In Ukraine Kholodets is still very popular, although with the invention of the refrigerator it has lost its main purpose. Even so, no Christmas table at grandmas goes without Kholodets.
Syrnyky is a traditional Ukranian dessert/breakfast dish that is made of soft home cheese, eggs, and some flour, then fried. More often than not people add raisins and vanilla extract. Syrnyky is supposed to be crispy outside and creamy inside. The dish is served with sour cream or different types of varenye (jam).
Holubtsi is a dish made of cooked (steamed) cabbage leaves filled with rice and meat which is then stewed or baked in tomato sauce. When the dish is cooked the final time, the cabbage leaves become very soft.

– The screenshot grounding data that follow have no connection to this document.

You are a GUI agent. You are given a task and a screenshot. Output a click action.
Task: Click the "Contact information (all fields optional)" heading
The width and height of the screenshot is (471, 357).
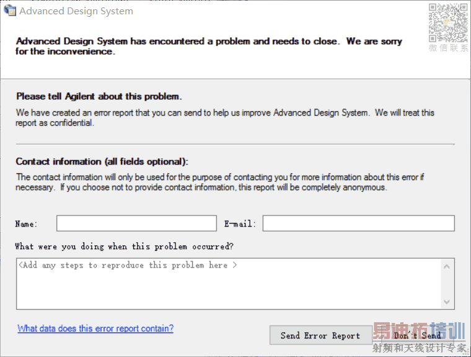[x=102, y=161]
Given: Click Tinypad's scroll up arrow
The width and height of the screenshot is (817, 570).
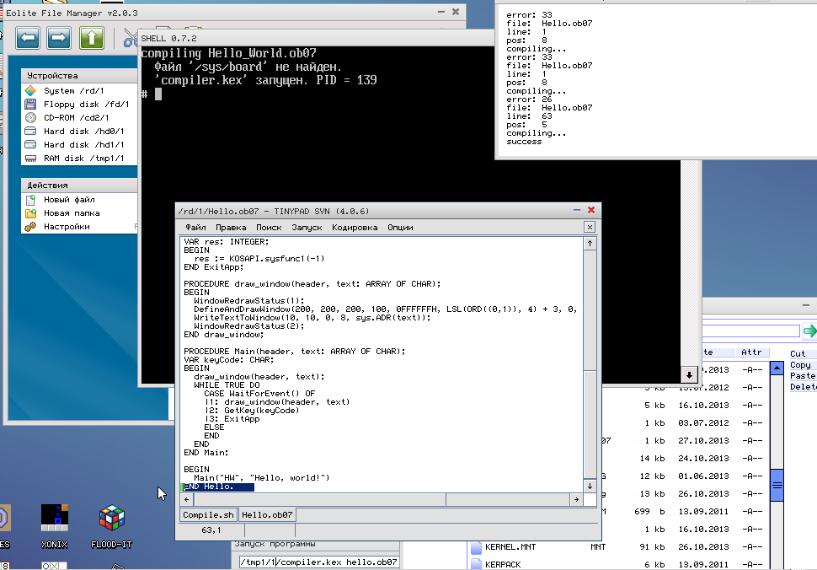Looking at the screenshot, I should (590, 244).
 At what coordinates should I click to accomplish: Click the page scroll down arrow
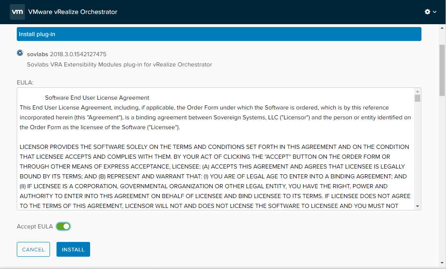(x=442, y=262)
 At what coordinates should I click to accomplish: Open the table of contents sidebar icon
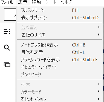point(7,31)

Holubtsi are served with sour cream or different varieties of sauces. There are similar varieties around the world, such as those in the Balkans. Although instead of cabbage they may use vine leaves.

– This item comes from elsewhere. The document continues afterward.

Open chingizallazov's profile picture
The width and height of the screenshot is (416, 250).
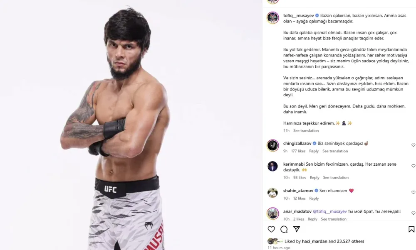click(272, 146)
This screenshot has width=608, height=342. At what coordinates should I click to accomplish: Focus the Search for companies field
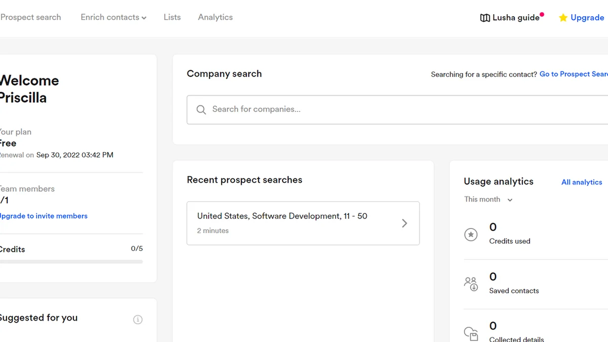[397, 109]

Varenyky (plural) – are dumplings filled traditionally with potatoes, mushrooms, liver, cabbage or cottage (quark) cheese. There are also varenyky that are stuffed with blueberries, cherries, apples and strawberries, but they are more a seasonal dish and in winter quite rare.

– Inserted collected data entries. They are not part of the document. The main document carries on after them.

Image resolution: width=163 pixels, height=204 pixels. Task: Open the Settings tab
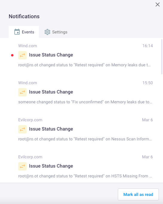pyautogui.click(x=56, y=32)
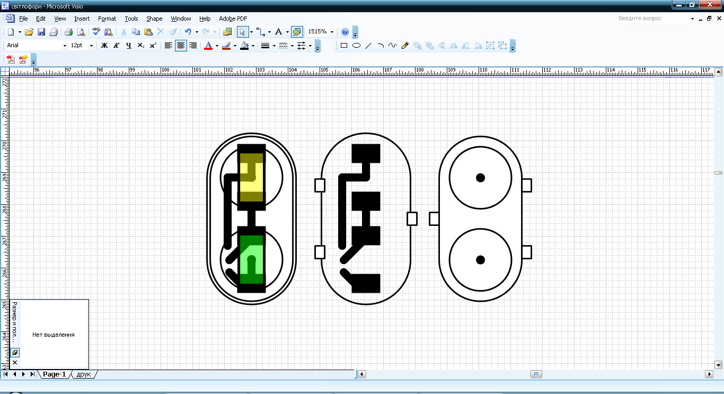Viewport: 724px width, 394px height.
Task: Toggle italic text formatting (К)
Action: click(x=116, y=46)
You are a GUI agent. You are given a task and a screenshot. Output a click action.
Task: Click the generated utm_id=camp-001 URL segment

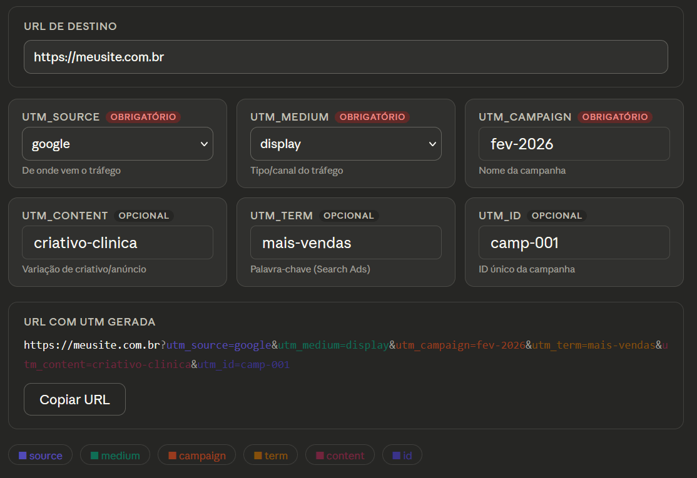pyautogui.click(x=243, y=365)
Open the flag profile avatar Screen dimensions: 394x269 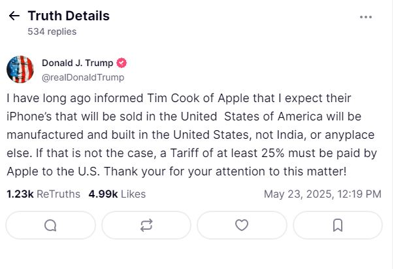[20, 69]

Both types of salty and sweet varenyky are served with sour cream as a main topping. It is widely popular to add shkvarky (fried salo) and caramelized onion on top of varenyky with potato.
This is the dish I love the most, it tastes amazing and you need just one ingredient – potato. Of course, deruny are potato pancakes. Although I must say that they are a bit different then you might got in the USA, where potato pancakes are a bit thicker. Deruny in Ukraine are quite thin and crispy. They are fried in vegetable oil and sometimes placed in a ceramic pot with cooked mushrooms, small pieces of pork and caramelized onion. Don’t forget sour cream of course.
Hm…. I begin to wonder if our national dish is sour cream.
Mlyntsi are very thin big pancakes (crepes) usually filled with home cheese and raisins, poppy seed paste and raisins, fruits, meat or liver. Of course right now people use salmon and cream cheese or peanut butter and bananas which are not really traditional products in Ukraine.
For example, my grandma stuffs mlyntsi with home sweet cheese and then fries them, so they would be crispy and after that she adds sweet sour cream or jam on top. How are we all not obese in Ukraine I will never know.
Potato Zrazy are a kind of dumpling, just instead of dough there is a mashed potato mixed with a bit of flour and egg and later filled with cooked mushrooms or meat. Of course, these types of dumplings are not boiled but fried.
Basically, something very tasty made of leftovers. It can be quite similar to a papas rellenas.
Banosh is widely popular in western Ukraine (Carpathian region). It is made of corn grits and served with brynza (salty cheese) and fried salo or mushroom sauce. This dish is something close to mamaliga (similar dish in Romania and Moldova).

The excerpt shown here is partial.